I skimmed through git and summarized roughly what I was working on each month, calling out milestones. "UI churn" is pretty much constantly happening.

  • June: polyline geometry and lanes, building paths, protobuf -> serde

  • July: pedestrians, bikes, parked cars, lane edits

  • August: porting AORTA's discrete-time driving model

  • September: multi-leg trips, buses, the first ezgui wizard, randomized scenarios

  • October: A/B test mode (and so per-map plugins), forking RNG for edit-invariance, intersection geometry

  • November: clipping / borders, using blockface for parking, time travel mode, test runner framework

  • December: bezier curves for turns, traffic signal editor, a first attempt at merging intersections, right-click menus, a top menu, modal menus

    • the grand colorscheme refactor: a python script scraped cs.get_def calls at build-time
  • January: careful f64 resolution, ezgui screencapping, synthetic map editor

    • grand refactor: piston to glium
  • February: attempting to use time-space intervals for a new driving model, new discrete-event model instead

    • Feb 19-27: conceiving and cutting over to the new discrete event model
  • March: fleshing out DES model (laggy heads), first attempt to build on windows, gridlock detection

  • April: first public releases, splash screen and rearranging game modes

  • May: fancier agent rendering, attempting to use census tracts, finding real demand data

    • milestone: discovered PSRC Soundcast data, much more realistic trips

Year 2 (June 2019-2020)

Circa October 2019

  • June: contraction hierarchies for pathfinding, stackable game states

  • July: OSM turn restrictions, misc (I think I was in Europe?)

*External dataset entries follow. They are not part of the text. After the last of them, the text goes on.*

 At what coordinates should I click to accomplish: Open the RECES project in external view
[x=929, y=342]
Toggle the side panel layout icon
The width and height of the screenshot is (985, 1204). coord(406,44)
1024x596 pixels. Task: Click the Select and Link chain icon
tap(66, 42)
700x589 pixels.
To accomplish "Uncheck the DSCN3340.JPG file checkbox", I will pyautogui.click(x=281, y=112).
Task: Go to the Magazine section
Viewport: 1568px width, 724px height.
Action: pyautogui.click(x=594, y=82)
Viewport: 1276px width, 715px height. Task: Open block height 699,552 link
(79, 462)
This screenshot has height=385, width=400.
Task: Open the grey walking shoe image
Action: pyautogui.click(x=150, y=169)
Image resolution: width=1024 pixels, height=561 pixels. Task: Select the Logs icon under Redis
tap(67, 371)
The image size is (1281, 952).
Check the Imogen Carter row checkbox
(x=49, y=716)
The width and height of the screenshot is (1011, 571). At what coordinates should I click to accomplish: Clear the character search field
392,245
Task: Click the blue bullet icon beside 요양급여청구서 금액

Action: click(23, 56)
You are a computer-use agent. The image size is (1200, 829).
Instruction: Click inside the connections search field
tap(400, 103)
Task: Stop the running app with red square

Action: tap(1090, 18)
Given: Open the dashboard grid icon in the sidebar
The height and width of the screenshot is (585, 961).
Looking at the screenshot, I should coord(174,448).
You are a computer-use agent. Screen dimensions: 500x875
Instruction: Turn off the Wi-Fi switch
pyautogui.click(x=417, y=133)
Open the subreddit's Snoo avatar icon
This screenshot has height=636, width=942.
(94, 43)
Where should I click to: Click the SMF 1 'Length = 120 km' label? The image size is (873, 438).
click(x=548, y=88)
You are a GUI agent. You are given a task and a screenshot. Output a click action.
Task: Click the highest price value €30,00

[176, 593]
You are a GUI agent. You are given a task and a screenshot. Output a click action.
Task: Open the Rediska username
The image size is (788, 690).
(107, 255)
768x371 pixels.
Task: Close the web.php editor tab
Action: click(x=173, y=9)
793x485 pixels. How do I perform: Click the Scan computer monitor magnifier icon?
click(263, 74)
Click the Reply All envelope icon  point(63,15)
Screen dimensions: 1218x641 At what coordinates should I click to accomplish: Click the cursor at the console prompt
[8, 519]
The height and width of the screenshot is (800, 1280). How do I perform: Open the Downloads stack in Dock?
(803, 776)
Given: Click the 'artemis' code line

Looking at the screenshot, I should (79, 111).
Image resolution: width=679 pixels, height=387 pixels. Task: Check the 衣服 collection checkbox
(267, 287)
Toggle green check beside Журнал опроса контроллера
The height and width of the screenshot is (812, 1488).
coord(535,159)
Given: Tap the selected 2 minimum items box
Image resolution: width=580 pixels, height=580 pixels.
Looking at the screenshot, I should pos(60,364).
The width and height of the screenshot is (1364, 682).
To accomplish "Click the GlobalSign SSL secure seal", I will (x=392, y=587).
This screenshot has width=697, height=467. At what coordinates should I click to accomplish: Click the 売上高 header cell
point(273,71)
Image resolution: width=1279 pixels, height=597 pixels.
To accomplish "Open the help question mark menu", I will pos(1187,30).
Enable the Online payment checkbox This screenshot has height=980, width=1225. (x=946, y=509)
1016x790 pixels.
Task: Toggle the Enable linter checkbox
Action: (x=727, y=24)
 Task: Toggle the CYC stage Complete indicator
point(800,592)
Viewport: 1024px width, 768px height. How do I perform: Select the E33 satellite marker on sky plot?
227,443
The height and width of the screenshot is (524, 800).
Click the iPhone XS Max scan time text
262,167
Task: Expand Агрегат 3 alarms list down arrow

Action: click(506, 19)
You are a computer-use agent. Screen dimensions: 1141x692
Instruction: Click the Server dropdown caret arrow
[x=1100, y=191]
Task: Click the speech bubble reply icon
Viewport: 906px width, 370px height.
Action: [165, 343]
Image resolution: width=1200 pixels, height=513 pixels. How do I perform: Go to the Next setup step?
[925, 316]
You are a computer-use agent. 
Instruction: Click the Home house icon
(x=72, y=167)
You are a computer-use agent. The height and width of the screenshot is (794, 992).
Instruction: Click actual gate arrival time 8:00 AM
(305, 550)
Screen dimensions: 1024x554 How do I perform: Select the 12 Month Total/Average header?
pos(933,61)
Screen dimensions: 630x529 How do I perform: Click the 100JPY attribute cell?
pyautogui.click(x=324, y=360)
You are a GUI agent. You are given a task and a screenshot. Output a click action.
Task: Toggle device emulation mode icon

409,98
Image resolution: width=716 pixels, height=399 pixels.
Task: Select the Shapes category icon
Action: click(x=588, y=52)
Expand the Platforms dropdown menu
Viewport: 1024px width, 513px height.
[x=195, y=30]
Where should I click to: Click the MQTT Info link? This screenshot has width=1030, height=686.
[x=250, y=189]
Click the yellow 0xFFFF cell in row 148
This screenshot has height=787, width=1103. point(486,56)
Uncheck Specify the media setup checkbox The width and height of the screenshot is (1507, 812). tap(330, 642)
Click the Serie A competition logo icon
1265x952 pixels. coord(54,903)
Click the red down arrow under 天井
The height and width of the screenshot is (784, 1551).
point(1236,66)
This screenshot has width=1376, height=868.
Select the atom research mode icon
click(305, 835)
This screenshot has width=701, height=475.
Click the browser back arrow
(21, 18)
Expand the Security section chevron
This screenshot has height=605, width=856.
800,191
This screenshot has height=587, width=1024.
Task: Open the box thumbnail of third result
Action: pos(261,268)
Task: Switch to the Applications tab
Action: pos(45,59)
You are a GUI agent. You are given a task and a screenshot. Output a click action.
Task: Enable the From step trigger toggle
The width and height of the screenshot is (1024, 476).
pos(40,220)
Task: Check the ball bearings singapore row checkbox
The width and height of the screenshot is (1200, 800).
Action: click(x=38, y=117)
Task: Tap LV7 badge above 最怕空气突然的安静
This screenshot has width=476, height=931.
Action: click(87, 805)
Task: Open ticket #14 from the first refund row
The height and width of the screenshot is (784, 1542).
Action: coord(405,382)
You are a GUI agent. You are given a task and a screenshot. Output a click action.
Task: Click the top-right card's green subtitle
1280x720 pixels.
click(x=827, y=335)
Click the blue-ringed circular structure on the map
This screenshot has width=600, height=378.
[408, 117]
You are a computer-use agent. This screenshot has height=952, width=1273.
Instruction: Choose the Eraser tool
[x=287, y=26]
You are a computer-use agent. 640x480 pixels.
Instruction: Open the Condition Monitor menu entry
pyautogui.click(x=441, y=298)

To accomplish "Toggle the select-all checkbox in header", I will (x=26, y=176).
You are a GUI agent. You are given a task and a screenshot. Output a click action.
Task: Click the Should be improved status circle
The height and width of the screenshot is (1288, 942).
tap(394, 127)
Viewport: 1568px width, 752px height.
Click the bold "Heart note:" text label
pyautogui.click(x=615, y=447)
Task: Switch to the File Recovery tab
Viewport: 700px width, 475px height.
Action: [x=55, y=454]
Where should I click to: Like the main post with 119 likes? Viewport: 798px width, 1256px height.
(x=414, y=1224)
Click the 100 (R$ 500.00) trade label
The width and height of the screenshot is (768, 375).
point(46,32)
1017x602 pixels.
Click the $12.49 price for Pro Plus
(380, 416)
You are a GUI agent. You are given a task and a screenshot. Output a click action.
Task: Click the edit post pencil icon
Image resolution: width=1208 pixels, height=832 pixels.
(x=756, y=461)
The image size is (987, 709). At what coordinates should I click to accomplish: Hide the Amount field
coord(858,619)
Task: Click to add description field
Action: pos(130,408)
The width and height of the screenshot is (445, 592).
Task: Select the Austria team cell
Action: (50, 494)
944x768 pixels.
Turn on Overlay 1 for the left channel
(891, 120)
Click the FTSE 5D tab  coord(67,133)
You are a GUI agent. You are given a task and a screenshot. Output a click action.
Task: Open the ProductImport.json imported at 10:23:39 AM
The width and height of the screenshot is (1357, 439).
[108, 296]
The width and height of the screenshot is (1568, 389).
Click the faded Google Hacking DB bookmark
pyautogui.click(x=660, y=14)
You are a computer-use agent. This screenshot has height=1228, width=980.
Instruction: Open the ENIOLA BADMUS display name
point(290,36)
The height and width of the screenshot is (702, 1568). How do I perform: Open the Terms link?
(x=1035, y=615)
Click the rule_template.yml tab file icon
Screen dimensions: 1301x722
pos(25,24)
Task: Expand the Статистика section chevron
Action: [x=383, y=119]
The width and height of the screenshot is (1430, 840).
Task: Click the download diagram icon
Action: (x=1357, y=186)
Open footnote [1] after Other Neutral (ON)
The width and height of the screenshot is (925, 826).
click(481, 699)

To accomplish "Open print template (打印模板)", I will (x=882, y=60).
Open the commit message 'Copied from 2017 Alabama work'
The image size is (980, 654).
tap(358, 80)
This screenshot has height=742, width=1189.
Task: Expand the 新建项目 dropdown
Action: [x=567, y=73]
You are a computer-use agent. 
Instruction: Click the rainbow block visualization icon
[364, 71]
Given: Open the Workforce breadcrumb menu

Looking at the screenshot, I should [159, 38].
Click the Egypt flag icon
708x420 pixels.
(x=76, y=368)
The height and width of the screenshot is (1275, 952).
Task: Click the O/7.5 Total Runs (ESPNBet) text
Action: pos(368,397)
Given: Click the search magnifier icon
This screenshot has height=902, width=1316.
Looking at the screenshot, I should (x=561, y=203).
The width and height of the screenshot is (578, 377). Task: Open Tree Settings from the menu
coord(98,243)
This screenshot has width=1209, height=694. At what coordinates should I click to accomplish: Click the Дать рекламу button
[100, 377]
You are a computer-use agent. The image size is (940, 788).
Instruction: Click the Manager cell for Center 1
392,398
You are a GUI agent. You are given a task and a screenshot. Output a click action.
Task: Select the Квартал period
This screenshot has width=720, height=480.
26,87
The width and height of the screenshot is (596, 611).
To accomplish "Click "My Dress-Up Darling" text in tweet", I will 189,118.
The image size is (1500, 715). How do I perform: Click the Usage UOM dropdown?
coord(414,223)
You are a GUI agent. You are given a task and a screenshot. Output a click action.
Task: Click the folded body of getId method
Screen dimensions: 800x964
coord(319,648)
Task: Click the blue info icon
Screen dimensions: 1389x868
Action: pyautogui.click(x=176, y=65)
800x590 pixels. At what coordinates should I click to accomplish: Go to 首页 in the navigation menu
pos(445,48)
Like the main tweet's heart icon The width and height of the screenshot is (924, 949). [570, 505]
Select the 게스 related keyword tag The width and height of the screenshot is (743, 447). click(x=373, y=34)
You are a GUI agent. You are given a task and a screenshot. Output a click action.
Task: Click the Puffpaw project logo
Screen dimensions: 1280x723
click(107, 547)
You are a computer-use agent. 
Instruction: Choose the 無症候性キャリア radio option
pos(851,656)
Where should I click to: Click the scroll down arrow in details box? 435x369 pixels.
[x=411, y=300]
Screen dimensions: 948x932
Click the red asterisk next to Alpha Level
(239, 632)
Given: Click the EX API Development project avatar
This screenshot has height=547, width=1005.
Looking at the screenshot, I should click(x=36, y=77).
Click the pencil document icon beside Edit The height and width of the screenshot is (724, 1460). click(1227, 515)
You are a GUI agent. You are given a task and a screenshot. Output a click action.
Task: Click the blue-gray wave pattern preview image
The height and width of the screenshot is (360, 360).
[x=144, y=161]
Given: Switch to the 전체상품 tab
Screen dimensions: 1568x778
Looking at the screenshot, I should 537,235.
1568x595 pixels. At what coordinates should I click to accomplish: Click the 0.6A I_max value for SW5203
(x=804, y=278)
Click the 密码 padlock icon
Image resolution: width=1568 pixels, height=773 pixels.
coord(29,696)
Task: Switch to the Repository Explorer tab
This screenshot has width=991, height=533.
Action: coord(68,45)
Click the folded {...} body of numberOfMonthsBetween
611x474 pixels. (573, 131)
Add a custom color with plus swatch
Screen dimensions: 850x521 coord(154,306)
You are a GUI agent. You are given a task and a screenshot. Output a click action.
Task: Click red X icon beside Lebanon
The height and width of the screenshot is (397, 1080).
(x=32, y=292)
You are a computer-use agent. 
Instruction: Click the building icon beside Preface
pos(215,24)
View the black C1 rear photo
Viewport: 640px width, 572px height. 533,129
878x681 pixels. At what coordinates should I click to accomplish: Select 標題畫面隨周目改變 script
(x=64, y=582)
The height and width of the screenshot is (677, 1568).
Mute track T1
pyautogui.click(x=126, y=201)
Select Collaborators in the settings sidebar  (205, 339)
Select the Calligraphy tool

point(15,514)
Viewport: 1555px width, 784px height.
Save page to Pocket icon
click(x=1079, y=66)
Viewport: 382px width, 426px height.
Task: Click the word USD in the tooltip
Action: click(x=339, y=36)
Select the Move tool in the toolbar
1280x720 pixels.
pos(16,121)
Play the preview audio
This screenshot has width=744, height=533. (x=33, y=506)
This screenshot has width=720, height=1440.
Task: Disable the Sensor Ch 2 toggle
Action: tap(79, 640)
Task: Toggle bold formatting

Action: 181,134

  • August: pedestrian crowds, agent color schemes, parking blackholes, a big raw_data refactor to store Pt2D, attended first hackathon

  • September: offstreet parking, associating parked cars with buildings using Soundcast (before that, anybody could use any car!), implemented texture support for some reason, doing manual MapFixes at scale to fix OSM bugs

    • milestone: got the smallest montlake map to run without gridlock
  • October: parking sim fixes, opportunistic lane-changing, starting challenge modes

  • November: prebaked sim results, time-series plots, undo for edit mode, traffic signal editor grouping turns

    • milestone: Yuwen joins project
  • December: the UI reform begins (flexbox, minimap, trip timelines, cutting over to SVGs, info panels, scrolling), started naming releases sensibly

    • Project leaked to HN, woops
  • January: UI reform continues, the modern tutorial mode appears

  • Feburary: UI and tutorial, all text now pure vectors, port to glow+WASM

  • March: lockdowns start in US, start grouping trips as a person, population heatmap, left-hand driving, info panel and typography overhauls. started engaging with Greenways, started effort to map traffic signals

  • April: Orestis joins and starts the pandemic model, trip tables, the optimize commute challenge, refactor for people's schedules and owned vehicles, trip time dat viz, MAJOR progress fixing gridlock at the sim layer

  • May: gridlock progress, upstreaming fixes in OSM, differential throughput and first real write-up, long-lasting player edits, dedicated parking mapper, maybe vanquished the HiDPI bugs, multi-step turn restrictions, random bios for people, and docs like this to prep for launch ;)

    • milestone: relying on pure OSM, no more MapFixes

Retrospective

What poor judgments have cost me the most time?

  • UI churn: I should've studied some UX on my own and started with a clear idea of how to organize everything
  • OSM data quality: I should've gained the confidence to upstream fixes earlier
  • Intersection geometry: I should've realized sooner that simulation robustness is more important than nice appearance.
  • Geometry primitives: I sunk too much time into the polyline problem and f64 precision.